● Work instruction: Nothing but an exact copy is wanted: the line with "You are a computer-use agent. 1456x819" and each line after it in the data below, last line included.

◆ ◆ ◆ ◆ ◆ ◆ ◆

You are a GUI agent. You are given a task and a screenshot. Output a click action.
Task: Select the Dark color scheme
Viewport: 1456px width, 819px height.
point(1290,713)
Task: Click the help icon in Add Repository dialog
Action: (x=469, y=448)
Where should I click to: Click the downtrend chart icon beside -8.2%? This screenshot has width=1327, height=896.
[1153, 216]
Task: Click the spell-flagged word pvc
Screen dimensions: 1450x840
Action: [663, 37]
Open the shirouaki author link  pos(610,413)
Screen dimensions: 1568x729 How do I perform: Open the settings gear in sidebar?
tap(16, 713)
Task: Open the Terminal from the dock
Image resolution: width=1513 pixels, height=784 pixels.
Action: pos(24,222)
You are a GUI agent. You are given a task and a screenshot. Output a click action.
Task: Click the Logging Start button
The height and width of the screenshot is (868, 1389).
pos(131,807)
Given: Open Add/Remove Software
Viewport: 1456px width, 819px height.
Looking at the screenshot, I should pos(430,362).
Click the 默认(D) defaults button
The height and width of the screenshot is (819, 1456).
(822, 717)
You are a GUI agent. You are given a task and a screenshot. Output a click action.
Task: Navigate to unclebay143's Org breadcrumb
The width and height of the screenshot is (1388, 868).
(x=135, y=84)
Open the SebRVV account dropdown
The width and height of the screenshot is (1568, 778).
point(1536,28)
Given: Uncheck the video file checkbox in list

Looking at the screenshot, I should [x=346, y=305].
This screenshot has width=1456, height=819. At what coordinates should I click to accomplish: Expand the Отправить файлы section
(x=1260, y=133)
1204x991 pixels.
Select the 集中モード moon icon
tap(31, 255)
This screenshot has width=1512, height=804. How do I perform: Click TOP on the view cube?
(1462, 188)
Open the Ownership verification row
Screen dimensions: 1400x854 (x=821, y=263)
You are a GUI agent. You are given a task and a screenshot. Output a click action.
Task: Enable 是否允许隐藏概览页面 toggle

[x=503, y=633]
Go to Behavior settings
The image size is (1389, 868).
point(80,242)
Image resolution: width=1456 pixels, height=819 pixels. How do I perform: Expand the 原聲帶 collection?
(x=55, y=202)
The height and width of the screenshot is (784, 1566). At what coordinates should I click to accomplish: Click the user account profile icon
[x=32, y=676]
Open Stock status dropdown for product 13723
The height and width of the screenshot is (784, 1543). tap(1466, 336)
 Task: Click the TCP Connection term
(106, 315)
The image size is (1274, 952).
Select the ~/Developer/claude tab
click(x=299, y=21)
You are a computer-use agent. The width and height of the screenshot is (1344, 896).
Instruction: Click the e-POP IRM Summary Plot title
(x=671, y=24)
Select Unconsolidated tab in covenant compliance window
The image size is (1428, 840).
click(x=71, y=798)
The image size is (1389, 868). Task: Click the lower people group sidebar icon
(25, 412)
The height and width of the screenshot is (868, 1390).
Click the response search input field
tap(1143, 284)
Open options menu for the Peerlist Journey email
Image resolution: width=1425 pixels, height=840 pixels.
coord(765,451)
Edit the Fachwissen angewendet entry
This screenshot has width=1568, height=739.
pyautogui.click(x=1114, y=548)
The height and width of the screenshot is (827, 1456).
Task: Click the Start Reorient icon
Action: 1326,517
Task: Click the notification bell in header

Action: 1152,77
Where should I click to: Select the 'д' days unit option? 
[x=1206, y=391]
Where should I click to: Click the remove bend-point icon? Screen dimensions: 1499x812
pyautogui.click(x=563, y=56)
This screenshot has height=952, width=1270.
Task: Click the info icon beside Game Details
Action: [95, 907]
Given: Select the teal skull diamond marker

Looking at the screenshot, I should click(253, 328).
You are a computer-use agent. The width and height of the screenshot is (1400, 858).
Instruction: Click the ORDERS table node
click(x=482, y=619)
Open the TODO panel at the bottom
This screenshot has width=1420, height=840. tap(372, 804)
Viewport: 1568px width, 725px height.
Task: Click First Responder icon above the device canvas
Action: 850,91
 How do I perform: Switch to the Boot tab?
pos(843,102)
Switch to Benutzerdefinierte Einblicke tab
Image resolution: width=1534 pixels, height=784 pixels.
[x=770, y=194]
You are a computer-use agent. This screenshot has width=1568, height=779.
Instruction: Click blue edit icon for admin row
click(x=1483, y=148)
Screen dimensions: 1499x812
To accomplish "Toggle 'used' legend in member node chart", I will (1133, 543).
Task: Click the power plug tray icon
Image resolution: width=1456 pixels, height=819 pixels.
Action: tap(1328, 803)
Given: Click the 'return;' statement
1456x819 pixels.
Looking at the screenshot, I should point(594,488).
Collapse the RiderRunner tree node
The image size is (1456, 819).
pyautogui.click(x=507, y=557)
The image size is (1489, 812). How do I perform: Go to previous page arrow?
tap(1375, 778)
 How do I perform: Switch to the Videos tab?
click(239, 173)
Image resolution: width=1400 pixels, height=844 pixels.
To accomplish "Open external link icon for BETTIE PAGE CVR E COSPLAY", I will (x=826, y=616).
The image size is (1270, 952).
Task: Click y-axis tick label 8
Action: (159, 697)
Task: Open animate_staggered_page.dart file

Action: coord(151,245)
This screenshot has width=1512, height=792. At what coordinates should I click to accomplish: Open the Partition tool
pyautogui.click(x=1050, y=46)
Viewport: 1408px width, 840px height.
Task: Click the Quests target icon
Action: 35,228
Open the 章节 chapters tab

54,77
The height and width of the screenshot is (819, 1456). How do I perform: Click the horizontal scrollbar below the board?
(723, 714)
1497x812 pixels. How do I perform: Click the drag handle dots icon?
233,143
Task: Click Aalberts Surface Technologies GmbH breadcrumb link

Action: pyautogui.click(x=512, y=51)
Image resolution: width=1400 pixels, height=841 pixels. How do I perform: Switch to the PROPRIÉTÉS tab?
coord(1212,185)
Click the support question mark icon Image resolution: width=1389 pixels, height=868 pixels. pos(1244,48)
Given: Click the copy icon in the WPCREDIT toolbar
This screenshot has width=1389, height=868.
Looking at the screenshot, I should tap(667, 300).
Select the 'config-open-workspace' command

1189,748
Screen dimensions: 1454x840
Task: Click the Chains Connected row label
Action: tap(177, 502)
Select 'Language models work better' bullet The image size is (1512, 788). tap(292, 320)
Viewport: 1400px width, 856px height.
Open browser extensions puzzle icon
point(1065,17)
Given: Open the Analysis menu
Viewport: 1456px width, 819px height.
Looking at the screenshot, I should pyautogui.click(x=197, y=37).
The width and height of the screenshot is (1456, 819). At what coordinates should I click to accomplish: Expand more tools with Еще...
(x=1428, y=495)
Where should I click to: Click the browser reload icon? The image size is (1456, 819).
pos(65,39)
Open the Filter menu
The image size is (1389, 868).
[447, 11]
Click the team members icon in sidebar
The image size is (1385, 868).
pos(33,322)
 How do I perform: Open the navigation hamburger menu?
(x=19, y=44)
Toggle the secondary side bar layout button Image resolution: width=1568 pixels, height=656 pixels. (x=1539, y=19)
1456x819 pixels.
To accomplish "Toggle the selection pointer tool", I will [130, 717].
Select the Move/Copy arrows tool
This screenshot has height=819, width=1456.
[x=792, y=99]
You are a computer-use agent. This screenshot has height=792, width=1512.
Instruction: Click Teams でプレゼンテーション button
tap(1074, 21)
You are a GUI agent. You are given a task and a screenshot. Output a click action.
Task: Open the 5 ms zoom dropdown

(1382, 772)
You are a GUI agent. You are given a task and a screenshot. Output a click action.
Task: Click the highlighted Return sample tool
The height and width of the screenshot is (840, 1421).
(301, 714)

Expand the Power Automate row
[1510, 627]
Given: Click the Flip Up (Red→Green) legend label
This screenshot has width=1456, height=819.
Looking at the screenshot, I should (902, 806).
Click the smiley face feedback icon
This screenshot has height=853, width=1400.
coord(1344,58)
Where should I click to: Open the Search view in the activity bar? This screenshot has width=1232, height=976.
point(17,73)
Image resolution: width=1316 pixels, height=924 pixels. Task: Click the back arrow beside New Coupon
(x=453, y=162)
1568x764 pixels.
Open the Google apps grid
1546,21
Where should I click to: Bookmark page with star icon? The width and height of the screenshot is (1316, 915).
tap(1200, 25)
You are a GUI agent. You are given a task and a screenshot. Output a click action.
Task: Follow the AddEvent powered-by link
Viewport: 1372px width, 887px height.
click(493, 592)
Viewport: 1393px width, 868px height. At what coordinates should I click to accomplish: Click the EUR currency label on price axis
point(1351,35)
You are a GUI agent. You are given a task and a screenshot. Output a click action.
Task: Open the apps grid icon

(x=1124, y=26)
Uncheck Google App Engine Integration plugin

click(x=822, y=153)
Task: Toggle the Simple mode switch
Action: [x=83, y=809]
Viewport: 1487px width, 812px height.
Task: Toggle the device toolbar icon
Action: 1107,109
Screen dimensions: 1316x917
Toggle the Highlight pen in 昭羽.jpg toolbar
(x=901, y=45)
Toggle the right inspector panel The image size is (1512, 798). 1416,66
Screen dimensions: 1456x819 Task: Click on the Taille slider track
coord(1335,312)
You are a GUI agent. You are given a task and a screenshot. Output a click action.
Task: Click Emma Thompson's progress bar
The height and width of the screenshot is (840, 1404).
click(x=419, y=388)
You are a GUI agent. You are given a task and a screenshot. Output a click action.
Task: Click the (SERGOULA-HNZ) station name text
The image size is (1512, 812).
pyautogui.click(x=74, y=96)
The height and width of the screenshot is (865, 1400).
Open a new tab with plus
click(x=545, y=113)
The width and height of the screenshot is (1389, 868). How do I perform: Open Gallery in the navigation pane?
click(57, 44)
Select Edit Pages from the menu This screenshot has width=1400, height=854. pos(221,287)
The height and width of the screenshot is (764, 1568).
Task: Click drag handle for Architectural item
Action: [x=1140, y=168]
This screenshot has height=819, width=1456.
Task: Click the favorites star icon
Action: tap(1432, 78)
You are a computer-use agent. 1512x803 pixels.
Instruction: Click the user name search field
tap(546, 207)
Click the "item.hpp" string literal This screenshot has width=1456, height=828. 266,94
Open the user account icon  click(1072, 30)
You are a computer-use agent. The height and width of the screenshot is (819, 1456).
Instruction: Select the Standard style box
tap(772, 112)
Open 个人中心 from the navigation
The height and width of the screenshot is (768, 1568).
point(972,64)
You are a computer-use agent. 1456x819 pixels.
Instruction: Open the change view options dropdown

◆ ◆ ◆ ◆ ◆ ◆ ◆

● Problem solution:
You are a computer-use agent. 1456x819 pixels.
Instruction: Open the change view options dropdown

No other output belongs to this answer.